Ella fue por un vaso a la cocina y le preparó un trago. El whisky le hizo experimentar como una especie de pequeña sacudida. Sofía lo miró sonriendo.
– Bueno, ya le está volviendo el color a la cara. -Encendió el brasero y se sentó en el otro extremo del sofá, mirándolo.
– Beba usted también -le dijo Harry.
– No, gracias. No me gusta demasiado. -Estudió la fotografía de los padres de Harry.
– Son mi madre y mi padre.
– Es una fotografía muy bonita.
– Su madre me enseñó la fotografía de su boda el día que acompañé a Enrique a casa.
– Sí. Ella, papá y tío Ernesto.
– Su tío era sacerdote, ¿verdad?
– Sí, en Cuenca. No hemos sabido nada de él desde que empezó la Guerra Civil. Puede que haya muerto; Cuenca estaba en la zona republicana. ¿Le importa que fume, Harry?
– Claro que no. -Harry tomó el cenicero de la mesita auxiliar y se lo pasó. Observó que la mano le seguía temblando ligeramente.
– ¿Fue muy grave? -preguntó Sofía-. La guerra en Francia, quiero decir.
– Sí, una granada estalló justo a mi lado y mató al hombre que estaba conmigo. Me quedé sordo durante algún tiempo y sufría unos tremendos ataques de pánico. Últimamente, me encuentro mucho mejor. Luché contra ellos y pensé que los había derrotado, pero esta noche han vuelto.
– Quizá no se cuida usted lo bastante.
– Me encuentro bien. No me puedo quejar, recibo buenas raciones y vivo en este apartamento tan grande.
– Sí, es bonito. -Sofía miró alrededor-. Pero la atmósfera resulta un poco triste.
– La verdad es que para mí es demasiado grande. Me paseo constantemente de un lado para otro. Pertenecía a un funcionario comunista.
– Aquella gente se daba muy buena vida. -Sofía suspiró.
– A veces, me parece sentir su presencia. -Harry soltó una tímida carcajada.
– Ahora Madrid está lleno de fantasmas.
Todas las luces se apagaron y los sumieron en la más completa oscuridad, salvo por el resplandor del brasero.
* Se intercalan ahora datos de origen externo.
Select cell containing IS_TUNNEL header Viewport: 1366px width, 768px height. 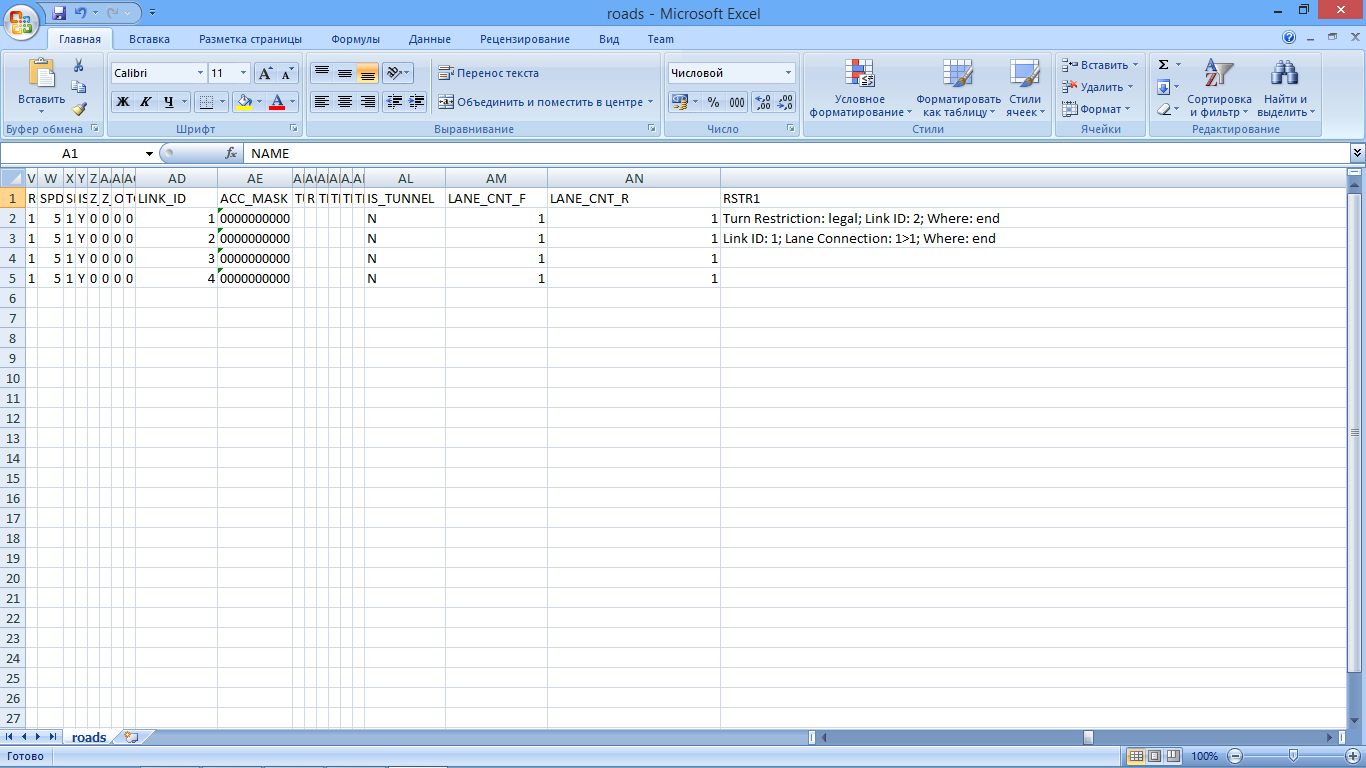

Ambos soltaron una exclamación y después Sofía explicó:
– Es sólo un corte de electricidad.
– Vaya, hombre, lo que faltaba.
Ambos se echaron a reír.
– Tengo unas velas en la cocina -dijo Harry-. Deme una cerilla para que vea un poco e iré por ellas. ¿A no ser que usted prefiera volver a casa?
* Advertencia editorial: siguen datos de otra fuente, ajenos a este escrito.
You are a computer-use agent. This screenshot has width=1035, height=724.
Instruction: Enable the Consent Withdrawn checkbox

– No -contesto Sofía-. Es bueno hablar un rato.
Harry encendió las velas y las colocó en unos platitos. Las velas iluminaron la estancia con una trémula luz amarilla. Allí donde lo iluminaba la luz, Harry observó una vez más que el cabello de la chica no era totalmente negro, sino que tenía unos reflejos castaños. Tenía un rostro muy triste.
– Siempre nos cortan la luz -dijo-. Ya nos hemos acostumbrado.